[DATA PROVIDED — start]

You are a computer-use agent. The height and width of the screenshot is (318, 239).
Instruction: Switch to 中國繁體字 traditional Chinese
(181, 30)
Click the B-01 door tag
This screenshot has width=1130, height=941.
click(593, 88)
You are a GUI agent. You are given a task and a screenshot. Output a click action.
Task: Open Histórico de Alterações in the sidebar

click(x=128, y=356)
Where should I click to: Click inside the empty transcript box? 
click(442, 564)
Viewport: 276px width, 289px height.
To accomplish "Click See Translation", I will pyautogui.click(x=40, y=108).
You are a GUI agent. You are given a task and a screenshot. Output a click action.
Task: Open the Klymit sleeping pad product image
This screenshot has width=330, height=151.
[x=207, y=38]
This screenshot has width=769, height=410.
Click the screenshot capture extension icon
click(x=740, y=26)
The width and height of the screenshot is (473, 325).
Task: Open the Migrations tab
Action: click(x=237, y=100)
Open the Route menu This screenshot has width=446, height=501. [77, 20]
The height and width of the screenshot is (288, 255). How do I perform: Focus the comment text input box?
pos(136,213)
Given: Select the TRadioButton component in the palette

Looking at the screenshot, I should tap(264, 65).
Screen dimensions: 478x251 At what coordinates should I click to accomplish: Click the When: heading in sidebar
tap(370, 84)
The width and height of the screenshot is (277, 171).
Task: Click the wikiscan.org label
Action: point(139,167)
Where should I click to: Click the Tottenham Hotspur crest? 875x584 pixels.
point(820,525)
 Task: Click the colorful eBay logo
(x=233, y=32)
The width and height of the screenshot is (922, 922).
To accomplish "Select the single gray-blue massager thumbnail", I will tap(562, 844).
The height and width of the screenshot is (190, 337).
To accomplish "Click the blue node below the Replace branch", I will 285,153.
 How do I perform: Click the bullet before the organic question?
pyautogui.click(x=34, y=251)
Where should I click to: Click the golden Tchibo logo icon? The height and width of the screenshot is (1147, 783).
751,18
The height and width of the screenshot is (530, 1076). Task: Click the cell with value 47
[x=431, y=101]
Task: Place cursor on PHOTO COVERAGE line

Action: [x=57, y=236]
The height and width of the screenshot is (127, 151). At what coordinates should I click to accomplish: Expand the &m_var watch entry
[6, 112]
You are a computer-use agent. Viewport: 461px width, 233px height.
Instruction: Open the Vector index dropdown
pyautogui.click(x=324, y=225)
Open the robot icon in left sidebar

[DATA PROVIDED — finish]

Determine how many lines of this listing have the word "blue" in them, and reply with that number alone.

WRITTEN ANSWER:
2